La cura dell’Hikikomori è ancora lontana dall’essere definita e si stanno provando diverse strategie terapeutiche che includono un lavoro sul contesto, sulla famiglia e sulle relazioni, oltre ad un percorso di psicoterapia individuale. La terapia familiare deve comprendere sia il paziente che i suoi genitori e il trattamento cognitivo-comportamentale dovrebbe trattare l’ansia sociale, il senso d’inadeguatezza e la bassa autostima, esercizi di esposizione alle situazioni temute finalizzati ad aumentare gradualmente il contatto sociale. Per i giovani che sono ad un livello grave di auto-reclusione, il primo passo per uscire dall’isolamento dovrebbe comportare visite domiciliari ripetute per attirare gli Hikikomori fuori dalle loro stanze o addirittura ricorrere alle terapie on-line, attraverso strumenti per la tele psichiatria.

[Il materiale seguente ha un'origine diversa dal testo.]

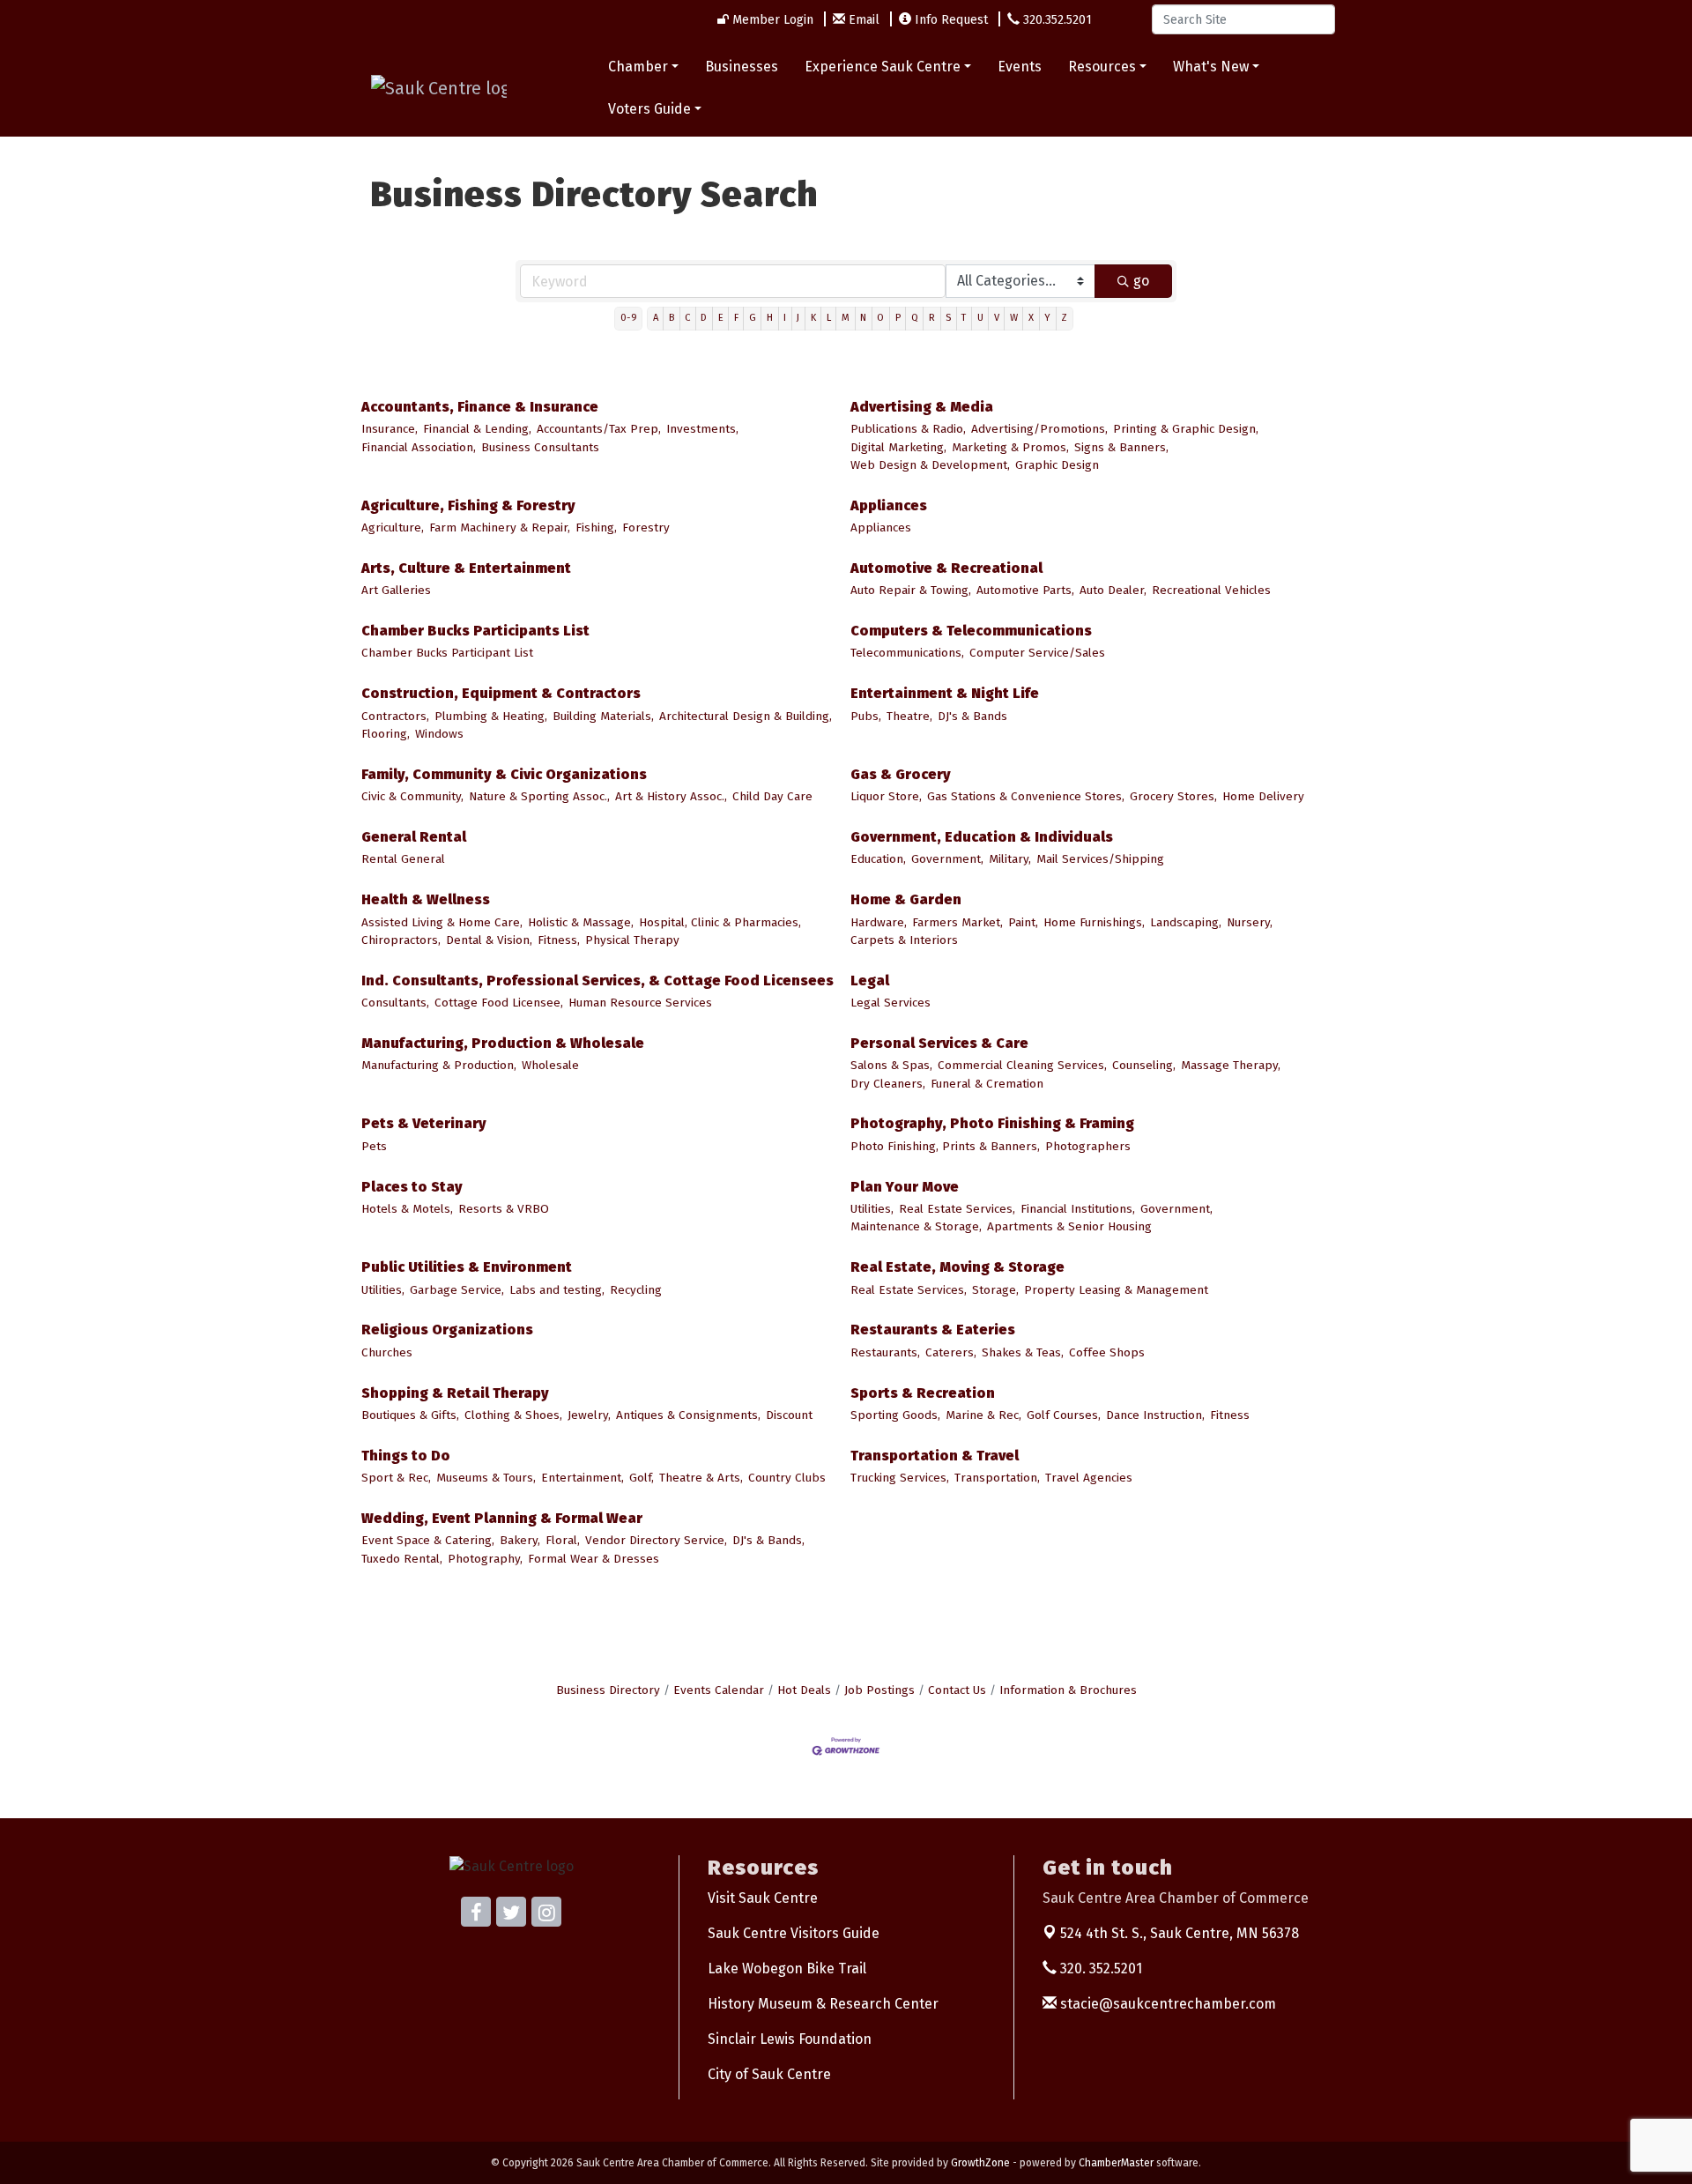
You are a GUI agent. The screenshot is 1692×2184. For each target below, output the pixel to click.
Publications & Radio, (908, 428)
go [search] (1141, 280)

L’Hikikomori è un meccanismo di difesa messo in atto come reazione alle eccessive pressioni di realizzazione sociale; è il frutto di una società che esercita sui ragazzi una serie di pressioni che vanno dai buoni voti scolastici, alla realizzazione personale, alla bellezza fino alla moda. I ragazzi e le ragazze che vivono questa condizione si sentono sopraffatti, impotenti, annaspano per cercare di sopravvivere a un mondo di cui non si sentono parte attiva e troppo spesso sperimentano sentimenti di impotenza, perdita di controllo e di fallimento che li inducono spontaneamente ad allontanarsi da tutto e tutti e a rifugiarsi nella propria camera dove sono immuni al sentimento della vergogna. La nostra società, che punta tutto sull’immagine, sull’apparire, sminuendo le fragilità caratteriali che fanno parte di ognuno di noi, dovrebbe puntare sui giovani, ridare loro i sogni, le speranze facendo capire che i limiti possono essere superati e le difficoltà abbattute. Solo così i ragazzi che provano dolore e disagio nel vivere alcune situazioni sociali potranno riappropriarsi della loro vita e ricominciare a farsi baciare dai caldi e rassicuranti raggi del sole.